#### [TASK OBJECTIVE]
Take the listing that follows and copy it precisely.

#### [INPUT RECORDS]

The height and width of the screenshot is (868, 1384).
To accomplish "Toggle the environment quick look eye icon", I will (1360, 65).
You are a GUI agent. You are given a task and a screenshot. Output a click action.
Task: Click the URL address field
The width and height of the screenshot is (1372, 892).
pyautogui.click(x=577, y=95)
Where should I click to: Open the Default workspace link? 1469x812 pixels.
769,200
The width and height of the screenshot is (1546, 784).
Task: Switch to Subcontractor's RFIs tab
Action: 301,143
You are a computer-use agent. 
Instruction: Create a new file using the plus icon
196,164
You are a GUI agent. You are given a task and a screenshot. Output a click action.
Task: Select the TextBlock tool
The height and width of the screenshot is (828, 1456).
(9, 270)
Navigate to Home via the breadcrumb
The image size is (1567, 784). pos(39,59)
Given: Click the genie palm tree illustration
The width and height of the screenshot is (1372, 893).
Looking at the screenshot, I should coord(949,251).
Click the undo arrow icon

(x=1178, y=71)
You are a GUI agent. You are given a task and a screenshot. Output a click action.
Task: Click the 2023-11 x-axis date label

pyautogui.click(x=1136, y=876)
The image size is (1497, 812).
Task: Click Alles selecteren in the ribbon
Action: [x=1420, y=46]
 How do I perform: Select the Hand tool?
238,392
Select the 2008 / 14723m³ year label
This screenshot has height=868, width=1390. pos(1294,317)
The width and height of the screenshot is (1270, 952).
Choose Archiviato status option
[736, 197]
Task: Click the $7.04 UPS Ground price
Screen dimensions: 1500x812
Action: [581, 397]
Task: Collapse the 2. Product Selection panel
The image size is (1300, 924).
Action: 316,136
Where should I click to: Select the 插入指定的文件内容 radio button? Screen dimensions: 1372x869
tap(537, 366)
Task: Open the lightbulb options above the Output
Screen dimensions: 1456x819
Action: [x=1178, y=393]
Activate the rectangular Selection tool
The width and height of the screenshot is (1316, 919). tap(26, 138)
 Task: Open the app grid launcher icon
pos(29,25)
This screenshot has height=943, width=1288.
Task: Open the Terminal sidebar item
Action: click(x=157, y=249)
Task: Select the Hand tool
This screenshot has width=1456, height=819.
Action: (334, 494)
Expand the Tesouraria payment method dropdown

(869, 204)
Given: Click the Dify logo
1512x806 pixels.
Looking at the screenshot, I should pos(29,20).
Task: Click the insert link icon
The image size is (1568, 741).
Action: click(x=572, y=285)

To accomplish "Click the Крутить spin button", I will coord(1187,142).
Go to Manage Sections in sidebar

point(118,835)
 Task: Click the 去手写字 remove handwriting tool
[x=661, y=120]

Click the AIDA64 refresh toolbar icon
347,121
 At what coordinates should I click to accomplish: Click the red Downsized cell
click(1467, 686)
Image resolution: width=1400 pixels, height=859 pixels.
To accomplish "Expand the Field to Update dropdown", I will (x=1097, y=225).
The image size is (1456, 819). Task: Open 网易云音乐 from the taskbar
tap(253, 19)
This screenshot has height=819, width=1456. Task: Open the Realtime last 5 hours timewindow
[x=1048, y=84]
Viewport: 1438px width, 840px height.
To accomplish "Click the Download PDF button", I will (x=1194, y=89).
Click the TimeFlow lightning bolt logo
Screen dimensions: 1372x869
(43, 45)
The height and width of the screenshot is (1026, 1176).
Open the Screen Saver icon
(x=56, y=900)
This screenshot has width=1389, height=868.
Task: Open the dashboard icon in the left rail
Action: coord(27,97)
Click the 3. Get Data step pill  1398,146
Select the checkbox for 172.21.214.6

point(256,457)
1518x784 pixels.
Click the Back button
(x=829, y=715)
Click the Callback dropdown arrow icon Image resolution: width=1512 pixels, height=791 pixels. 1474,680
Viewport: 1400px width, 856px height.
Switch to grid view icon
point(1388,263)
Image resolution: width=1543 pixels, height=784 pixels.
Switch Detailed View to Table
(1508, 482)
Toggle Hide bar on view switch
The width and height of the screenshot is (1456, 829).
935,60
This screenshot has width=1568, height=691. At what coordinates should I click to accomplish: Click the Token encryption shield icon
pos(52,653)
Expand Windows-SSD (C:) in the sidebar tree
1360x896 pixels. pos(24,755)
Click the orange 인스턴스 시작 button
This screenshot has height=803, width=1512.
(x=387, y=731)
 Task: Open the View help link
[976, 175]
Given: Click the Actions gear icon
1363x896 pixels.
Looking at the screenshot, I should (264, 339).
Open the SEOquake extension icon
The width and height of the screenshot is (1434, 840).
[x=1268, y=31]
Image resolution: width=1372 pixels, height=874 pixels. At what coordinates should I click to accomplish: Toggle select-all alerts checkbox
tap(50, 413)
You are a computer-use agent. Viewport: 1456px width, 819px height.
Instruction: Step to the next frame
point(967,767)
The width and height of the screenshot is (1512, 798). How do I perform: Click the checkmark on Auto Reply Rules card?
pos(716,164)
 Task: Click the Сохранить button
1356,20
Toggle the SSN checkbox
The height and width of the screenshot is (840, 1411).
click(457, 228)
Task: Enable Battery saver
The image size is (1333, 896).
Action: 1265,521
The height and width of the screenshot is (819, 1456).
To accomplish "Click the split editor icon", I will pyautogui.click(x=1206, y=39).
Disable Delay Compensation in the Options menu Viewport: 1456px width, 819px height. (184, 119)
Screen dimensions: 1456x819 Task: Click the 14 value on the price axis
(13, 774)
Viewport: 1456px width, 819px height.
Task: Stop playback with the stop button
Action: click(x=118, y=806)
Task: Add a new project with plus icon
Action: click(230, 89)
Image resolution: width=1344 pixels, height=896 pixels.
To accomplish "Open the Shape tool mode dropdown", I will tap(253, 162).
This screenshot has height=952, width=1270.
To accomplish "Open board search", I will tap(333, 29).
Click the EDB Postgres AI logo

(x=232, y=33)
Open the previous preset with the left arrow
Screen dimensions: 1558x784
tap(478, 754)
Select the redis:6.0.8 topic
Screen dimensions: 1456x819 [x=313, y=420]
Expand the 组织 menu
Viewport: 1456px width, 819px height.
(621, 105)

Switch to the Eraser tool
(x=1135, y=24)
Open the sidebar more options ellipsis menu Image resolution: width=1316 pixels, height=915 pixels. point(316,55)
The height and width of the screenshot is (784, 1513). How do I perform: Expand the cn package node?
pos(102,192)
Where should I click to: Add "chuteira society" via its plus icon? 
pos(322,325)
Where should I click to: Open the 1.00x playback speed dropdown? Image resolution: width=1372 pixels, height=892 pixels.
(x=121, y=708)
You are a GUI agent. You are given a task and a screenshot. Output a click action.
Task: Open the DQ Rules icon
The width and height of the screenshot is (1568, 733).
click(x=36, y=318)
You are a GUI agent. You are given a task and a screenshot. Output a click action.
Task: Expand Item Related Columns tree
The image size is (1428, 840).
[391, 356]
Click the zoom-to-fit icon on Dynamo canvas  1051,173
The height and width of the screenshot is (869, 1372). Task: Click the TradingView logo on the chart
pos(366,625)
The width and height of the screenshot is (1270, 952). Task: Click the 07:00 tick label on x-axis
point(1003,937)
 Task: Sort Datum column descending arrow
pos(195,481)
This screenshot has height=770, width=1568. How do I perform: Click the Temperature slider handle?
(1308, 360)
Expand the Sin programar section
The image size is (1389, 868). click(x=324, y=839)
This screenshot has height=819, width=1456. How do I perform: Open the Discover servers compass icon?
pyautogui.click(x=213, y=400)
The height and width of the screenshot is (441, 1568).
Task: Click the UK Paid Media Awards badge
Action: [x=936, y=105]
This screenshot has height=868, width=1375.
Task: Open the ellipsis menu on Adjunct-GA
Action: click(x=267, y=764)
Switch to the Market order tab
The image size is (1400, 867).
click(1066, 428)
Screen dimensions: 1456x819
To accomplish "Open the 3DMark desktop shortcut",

#### [RESULT FOR THIS TASK]
The height and width of the screenshot is (868, 1384).
To accomplish "Toggle the environment quick look eye icon", I will (1360, 65).
You are a GUI agent. You are given a task and a screenshot. Output a click action.
Task: Click the URL address field
The width and height of the screenshot is (1372, 892).
pyautogui.click(x=577, y=95)
Where should I click to: Open the Default workspace link? 1469x812 pixels.
769,200
The width and height of the screenshot is (1546, 784).
Task: Switch to Subcontractor's RFIs tab
Action: 301,143
You are a computer-use agent. 
Instruction: Create a new file using the plus icon
196,164
You are a GUI agent. You are given a task and a screenshot. Output a click action.
Task: Select the TextBlock tool
The height and width of the screenshot is (828, 1456).
(9, 270)
Navigate to Home via the breadcrumb
The image size is (1567, 784). pos(39,59)
Given: Click the genie palm tree illustration
The width and height of the screenshot is (1372, 893).
Looking at the screenshot, I should coord(949,251).
Click the undo arrow icon

(x=1178, y=71)
You are a GUI agent. You are given a task and a screenshot. Output a click action.
Task: Click the 2023-11 x-axis date label

pyautogui.click(x=1136, y=876)
The image size is (1497, 812).
Task: Click Alles selecteren in the ribbon
Action: [x=1420, y=46]
 How do I perform: Select the Hand tool?
238,392
Select the 2008 / 14723m³ year label
This screenshot has height=868, width=1390. pos(1294,317)
The width and height of the screenshot is (1270, 952).
Choose Archiviato status option
[736, 197]
Task: Click the $7.04 UPS Ground price
Screen dimensions: 1500x812
Action: [581, 397]
Task: Collapse the 2. Product Selection panel
The image size is (1300, 924).
Action: 316,136
Where should I click to: Select the 插入指定的文件内容 radio button? Screen dimensions: 1372x869
tap(537, 366)
Task: Open the lightbulb options above the Output
Screen dimensions: 1456x819
Action: [x=1178, y=393]
Activate the rectangular Selection tool
The width and height of the screenshot is (1316, 919). tap(26, 138)
 Task: Open the app grid launcher icon
pos(29,25)
This screenshot has height=943, width=1288.
Task: Open the Terminal sidebar item
Action: click(x=157, y=249)
Task: Select the Hand tool
This screenshot has width=1456, height=819.
Action: (334, 494)
Expand the Tesouraria payment method dropdown

(869, 204)
Given: Click the Dify logo
1512x806 pixels.
Looking at the screenshot, I should pos(29,20).
Task: Click the insert link icon
The image size is (1568, 741).
Action: click(x=572, y=285)

To accomplish "Click the Крутить spin button", I will coord(1187,142).
Go to Manage Sections in sidebar

point(118,835)
 Task: Click the 去手写字 remove handwriting tool
[x=661, y=120]

Click the AIDA64 refresh toolbar icon
347,121
 At what coordinates should I click to accomplish: Click the red Downsized cell
click(1467, 686)
Image resolution: width=1400 pixels, height=859 pixels.
To accomplish "Expand the Field to Update dropdown", I will (x=1097, y=225).
The image size is (1456, 819). Task: Open 网易云音乐 from the taskbar
tap(253, 19)
This screenshot has height=819, width=1456. Task: Open the Realtime last 5 hours timewindow
[x=1048, y=84]
Viewport: 1438px width, 840px height.
To accomplish "Click the Download PDF button", I will (x=1194, y=89).
Click the TimeFlow lightning bolt logo
Screen dimensions: 1372x869
(43, 45)
The height and width of the screenshot is (1026, 1176).
Open the Screen Saver icon
(x=56, y=900)
This screenshot has width=1389, height=868.
Task: Open the dashboard icon in the left rail
Action: coord(27,97)
Click the 3. Get Data step pill  1398,146
Select the checkbox for 172.21.214.6

point(256,457)
1518x784 pixels.
Click the Back button
(x=829, y=715)
Click the Callback dropdown arrow icon Image resolution: width=1512 pixels, height=791 pixels. 1474,680
Viewport: 1400px width, 856px height.
Switch to grid view icon
point(1388,263)
Image resolution: width=1543 pixels, height=784 pixels.
Switch Detailed View to Table
(1508, 482)
Toggle Hide bar on view switch
The width and height of the screenshot is (1456, 829).
935,60
This screenshot has width=1568, height=691. At what coordinates should I click to accomplish: Click the Token encryption shield icon
pos(52,653)
Expand Windows-SSD (C:) in the sidebar tree
1360x896 pixels. pos(24,755)
Click the orange 인스턴스 시작 button
This screenshot has height=803, width=1512.
(x=387, y=731)
 Task: Open the View help link
[976, 175]
Given: Click the Actions gear icon
1363x896 pixels.
Looking at the screenshot, I should (264, 339).
Open the SEOquake extension icon
The width and height of the screenshot is (1434, 840).
[x=1268, y=31]
Image resolution: width=1372 pixels, height=874 pixels. At what coordinates should I click to accomplish: Toggle select-all alerts checkbox
tap(50, 413)
You are a computer-use agent. Viewport: 1456px width, 819px height.
Instruction: Step to the next frame
point(967,767)
The width and height of the screenshot is (1512, 798). How do I perform: Click the checkmark on Auto Reply Rules card?
pos(716,164)
 Task: Click the Сохранить button
1356,20
Toggle the SSN checkbox
The height and width of the screenshot is (840, 1411).
click(457, 228)
Task: Enable Battery saver
The image size is (1333, 896).
Action: 1265,521
The height and width of the screenshot is (819, 1456).
To accomplish "Click the split editor icon", I will pyautogui.click(x=1206, y=39).
Disable Delay Compensation in the Options menu Viewport: 1456px width, 819px height. (184, 119)
Screen dimensions: 1456x819 Task: Click the 14 value on the price axis
(13, 774)
Viewport: 1456px width, 819px height.
Task: Stop playback with the stop button
Action: click(x=118, y=806)
Task: Add a new project with plus icon
Action: click(230, 89)
Image resolution: width=1344 pixels, height=896 pixels.
To accomplish "Open the Shape tool mode dropdown", I will tap(253, 162).
This screenshot has height=952, width=1270.
To accomplish "Open board search", I will tap(333, 29).
Click the EDB Postgres AI logo

(x=232, y=33)
Open the previous preset with the left arrow
Screen dimensions: 1558x784
tap(478, 754)
Select the redis:6.0.8 topic
Screen dimensions: 1456x819 [x=313, y=420]
Expand the 组织 menu
Viewport: 1456px width, 819px height.
(621, 105)

Switch to the Eraser tool
(x=1135, y=24)
Open the sidebar more options ellipsis menu Image resolution: width=1316 pixels, height=915 pixels. point(316,55)
The height and width of the screenshot is (784, 1513). How do I perform: Expand the cn package node?
pos(102,192)
Where should I click to: Add "chuteira society" via its plus icon? 
pos(322,325)
Where should I click to: Open the 1.00x playback speed dropdown? Image resolution: width=1372 pixels, height=892 pixels.
(x=121, y=708)
You are a GUI agent. You are given a task and a screenshot. Output a click action.
Task: Open the DQ Rules icon
The width and height of the screenshot is (1568, 733).
click(x=36, y=318)
You are a GUI agent. You are given a task and a screenshot. Output a click action.
Task: Expand Item Related Columns tree
The image size is (1428, 840).
[391, 356]
Click the zoom-to-fit icon on Dynamo canvas  1051,173
The height and width of the screenshot is (869, 1372). Task: Click the TradingView logo on the chart
pos(366,625)
The width and height of the screenshot is (1270, 952). Task: Click the 07:00 tick label on x-axis
point(1003,937)
 Task: Sort Datum column descending arrow
pos(195,481)
This screenshot has height=770, width=1568. How do I perform: Click the Temperature slider handle?
(1308, 360)
Expand the Sin programar section
The image size is (1389, 868). click(x=324, y=839)
This screenshot has height=819, width=1456. How do I perform: Open the Discover servers compass icon?
pyautogui.click(x=213, y=400)
The height and width of the screenshot is (441, 1568).
Task: Click the UK Paid Media Awards badge
Action: [x=936, y=105]
This screenshot has height=868, width=1375.
Task: Open the ellipsis menu on Adjunct-GA
Action: click(x=267, y=764)
Switch to the Market order tab
The image size is (1400, 867).
click(1066, 428)
Screen dimensions: 1456x819
To accomplish "Open the 3DMark desktop shortcut",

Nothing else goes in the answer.